Content




British Premier League I

Code location: PremierLeague3



This example shows application of DDR to prediction of outcomes of football matches. Since most number of readers do not have experience in sports betting, we have to start this article from short introduction. The picture below shows snapshot of bookmakers' offers from oddsportal.com



Symbols $1X2$ in upper right corner is a label denoting the bet type: HOME-DRAW-AWAY, which means bettor can bet money on home team wins, away team wins or draw. The left team in the list plays at home and right team plays away. In the game of Chelsea-Bournemouth, Chelsea is favorite, its chances to win is over 50%, negative number -323 means that bettor has to bet 323 in order to win 100 in case Chelsea actually wins. Bournemouth is underdog, its chances to win is below 50% and positive number 907 means that bettor can win 907 by betting 100 on away win. And, obviously, bettor can bet on draw 100 and win 461 in the case of draw. When bettor wins he/she received published amount and his/her bet back.

Obviously, the bets are calculated using estimated probabitlities of all outcomes and with the condition of providing some profit for bookmakers, typically it is near 5% of total betting amount. That means that near 95% of all monies move from one bettor to another. On that reason random betting leads to small loosing, near 5% of average bet.

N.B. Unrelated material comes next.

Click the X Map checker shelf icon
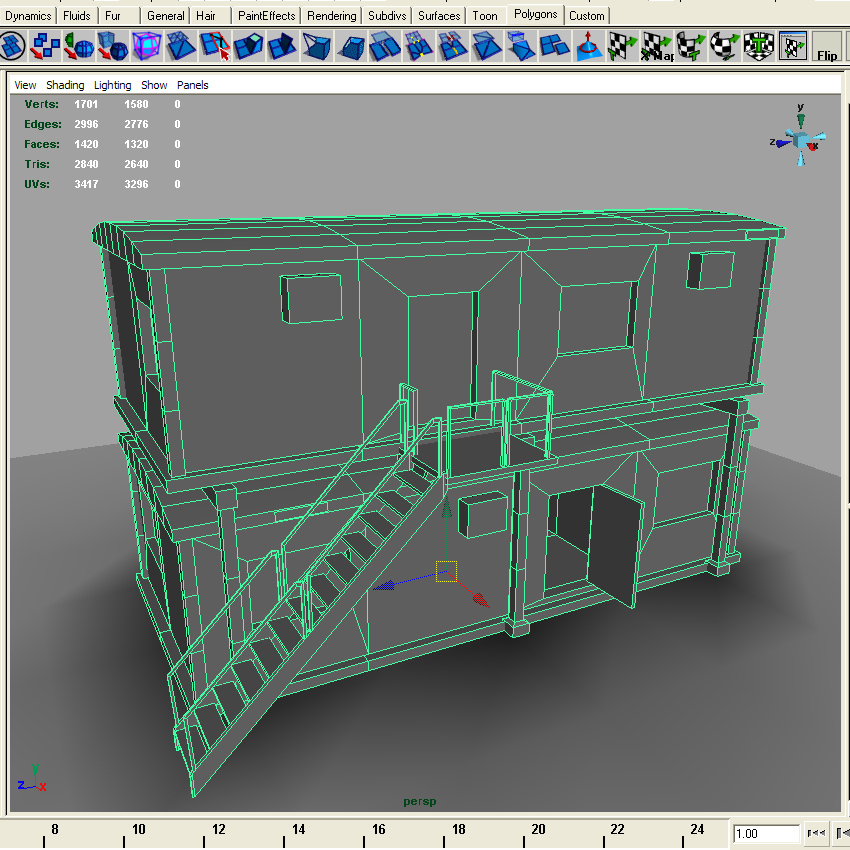The image size is (850, 850). pyautogui.click(x=654, y=46)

The explanation of how and why it is possible to win money by mathematical modelling is very simple. Assume that bookmakers models are very accurate, but public has bias, prejudice and favorite teams and people are betting on HOME in a disproportional number. In this case bookmakers make other bets more attractive and raise AWAY winning amount. Assume that actual chance to win for AWAY team is 1/8 and not 1/10. That means statistically bettor loose 700 and wins 907 in each virtual 8 repetitions. And software only needs to identify slightly underestimated outcomes, which are present not because bookmakers don't use AI models, but because they have to adjust their bets to biased public.

Inputs and outputs

The inputs are names of teams and the outputs are classes HOME, DRAW, AWAY, but we use regression model, so we need convert it all to real inputs and outputs. We can train model on goal difference and the predicted difference becomes a real number. Then we round it to an integer and determine the outcome. The names of teams are converted to positions in the current standings. The standings is a sorted list by the end of the season, here is example:

Standings for 2019-2020, British Premier League


We can assign integers 0 through 19 to teams and for the match Liverpool-Chelsea the inputs become $[0,3]$ for the next season 2020-2021. There is, however, two problems. Bottom 3 teams are relegated and 3 new teams are introduced. So we simply replace relegated team names by new names and first problem solved. Second, we have to account new results. So after each match, we simply replace old result by new and recompute the positions according to British Premier League scoring rules which use number of winning matches, number of draws and goals. So after the match, Liverpool and Chelsea may change positions in standings and assigned different input values in the next preditions.

Training

Having historical records for all scores and standings from 2004 through 2019, we trained DDR model with Kolmogorov-Arnold representation as deterministic component. The historical data is publically available in multiple places, we used oddsportal.com.

Prediction

The predicted season is 2019-2020. As it was noticed by some other authors and confirmed in our tests, it is very hard to accurately predict the DRAW. On that reason we excluded DRAW and predict either HOME or AWAY depending on the sign of predicted goal difference. The printed by code summary is below:



Providing bookmakers bets and winning points and having estimated probabilities, the program selects the highest profit and not the most probable outcome. After placing the bet the code reads actual result and updates the balance. The number of playing teams is 20, each playing with each at home and away, so there are totally 380 matches. The program bets on each, although some could be skipped for higher profit. Interesting, that our AI decides to bet on underdogs, it shows 124 right predictions out of 380. If to bet always on favorites, the number of right predictions will be near 50%, but the balance will be negative, lost of 5% to 15% of money. The code is not specifically written to choose underdogs, it is result of a training. Betting on underdogs in all matches lead to lost, it should be selected case. The amount $5553.46 is the profit that could be obtained by following the logic. The profit varies in different runs of code due to random starting points. It may be from 5% to 25%.

Don't try that at home

Answer to the question 'Do you play?' is 'No'. There are several reasons for that, but I refrain from explanation.